Cane ucciso a fucilate: rintracciato uno degli indagati dell'inchiesta Bronx

Arrestato all'aeroporto Doncaster South Yorkshire (inghilterra) un rumeno di 28 anni, ricercato dallo scorso 30 gennaio

SAN VITO DEI NORMANNI – Avrebbe portato il suo cane in campagna e lì lo avrebbe ucciso a colpi di fucile. E’ stato rintracciato in Inghilterra il presunto autore di un episodio che destò forte sdegno, nell’ambito dell’inchiesta Bronx. Il 28enne Marius Florentin Silaghi, originario della Romania, senza fissa dimora, è stato arrestato dalla Polizia di Frontiera presso l’aeroporto Doncaster South Yorkshire. Gli agenti britannici lo attendevano al varco, allertati dai carabinieri della compagnia di San Vito dei Normanni. Marius era irreperibile dal 30 gennaio 2020, quando avvennero le notifiche dell’ordinanza di custodia cautelare emessa dal gip del tribunale di Brindisi, Stefania De Angelis, su richiesta del pm Pierpaolo Montinaro, a seguito delle indagini condotte dal Norm della compagnia di San Vito dei Normanni, al comando del capitano Antonio Corvino e del tenente Alberto Bruno, su una serie di episodi di spaccio, tentate estorsioni, corruzione e armi.

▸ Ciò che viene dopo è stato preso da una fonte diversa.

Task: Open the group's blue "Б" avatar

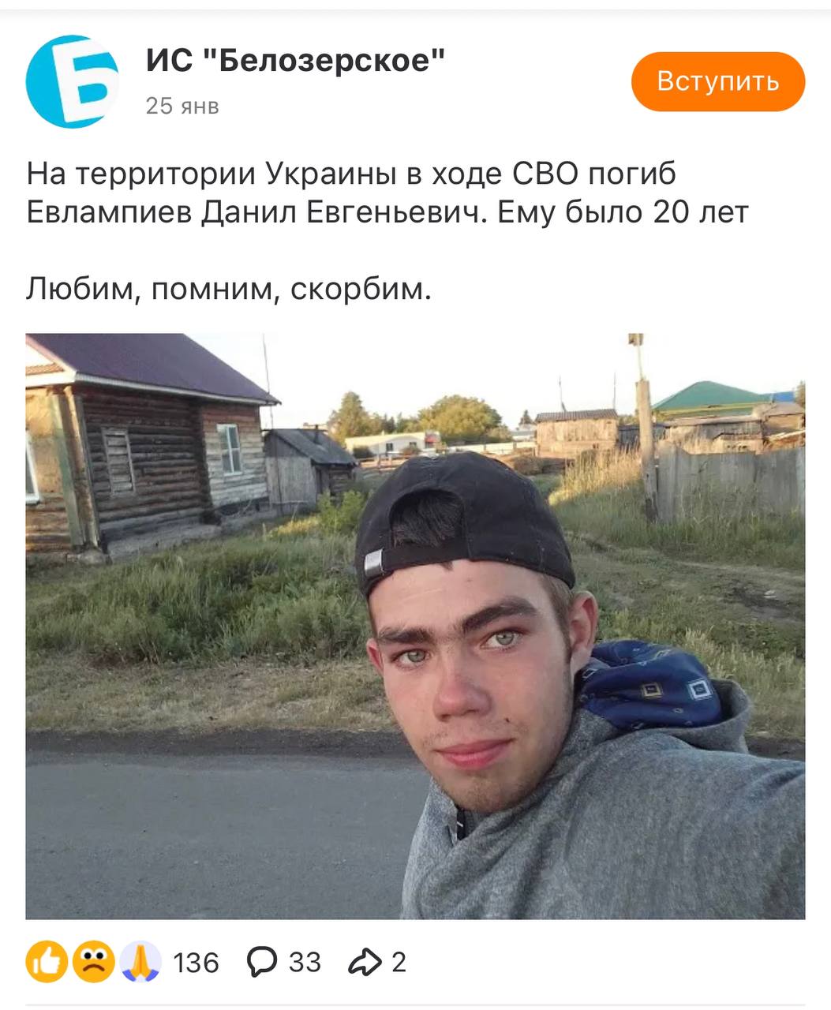Action: [73, 81]
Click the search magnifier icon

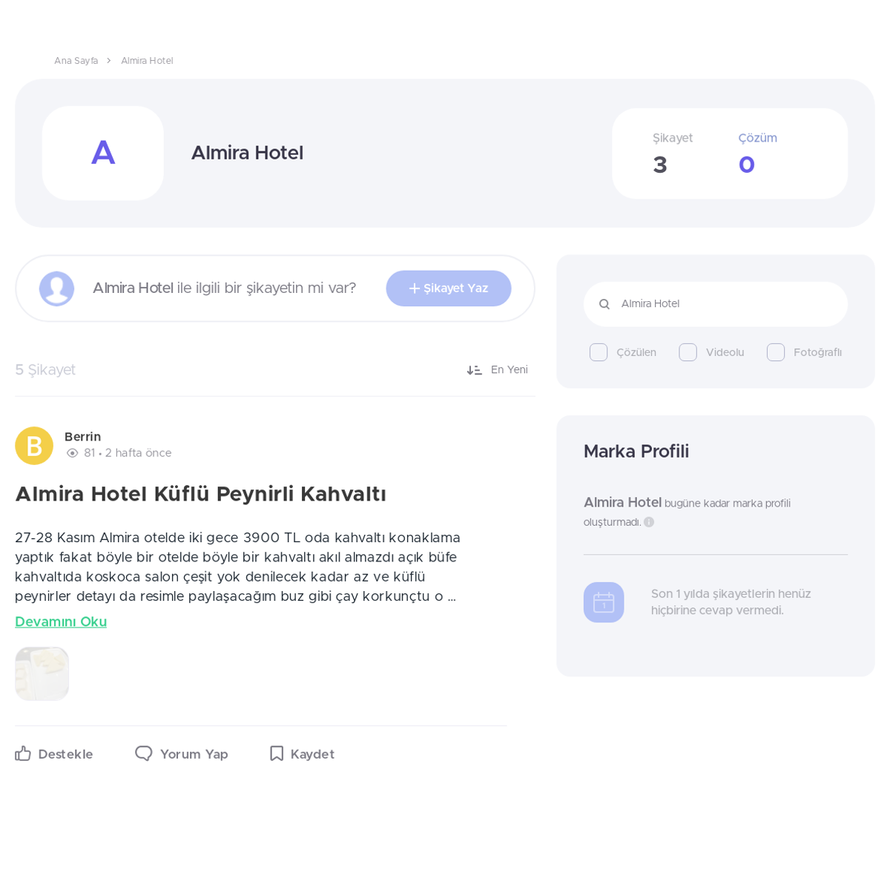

Il pm Montinaro si è attivato celermente e direttamente con gli organi giudiziari paritetici per consegnare alla giustizia anche Silaghi, destinatario di un mandato di arresto europeo. Il resto lo hanno fatto i carabinieri, che hanno rintracciato il 28enne in Romania e hanno monitorato i suoi spostamenti fino all’arrivo in Inghilterra. L’uomo deve rispondere di reati di detenzione illegale di armi clandestine utilizzate per l’uccisione del proprio cane a colpi di fucile. 

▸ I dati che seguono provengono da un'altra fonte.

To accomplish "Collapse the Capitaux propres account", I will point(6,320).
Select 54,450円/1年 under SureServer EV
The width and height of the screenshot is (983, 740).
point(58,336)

L’episodio si sarebbe verificato il 6 gennaio 2019, nelle campagne fra San Vito dei Normanni e San Michele Salentino. Il rumeno, insieme a un altro indagato, sarebbe salito a bordo di un’auto "monitorata" dai carabinieri. Gli inquirenti intercettarono una conversazione in cui veniva pianificato il prelevamento del cane, per condurlo in una località di campagna situata nell’agro di San Michele Salentino. Le intenzioni di uccidere l’esemplare tramite impiccagione, purtroppo, poco dopo, trovano un drammatico riscontro. 

Una volta giunti a destinazione, infatti, gli indagati scendono dalla macchina e con una corda avrebbero cercato di soffocare il cane. A un certo punto vengono captati alcuni colpi di arma da fuoco, seguiti dall’espressione “che brutta morte”. Poi, ancora, altri colpi di arma da fuoco. Subito dopo il cane sarebbe stato bruciato, per evitare che l’eventuale ritrovamento potesse permettere di risalire al proprietario, tramite il microchip di cui era dotato l’animale. Dopo le formalità di rito, Silaghi sarà condotto in Italia.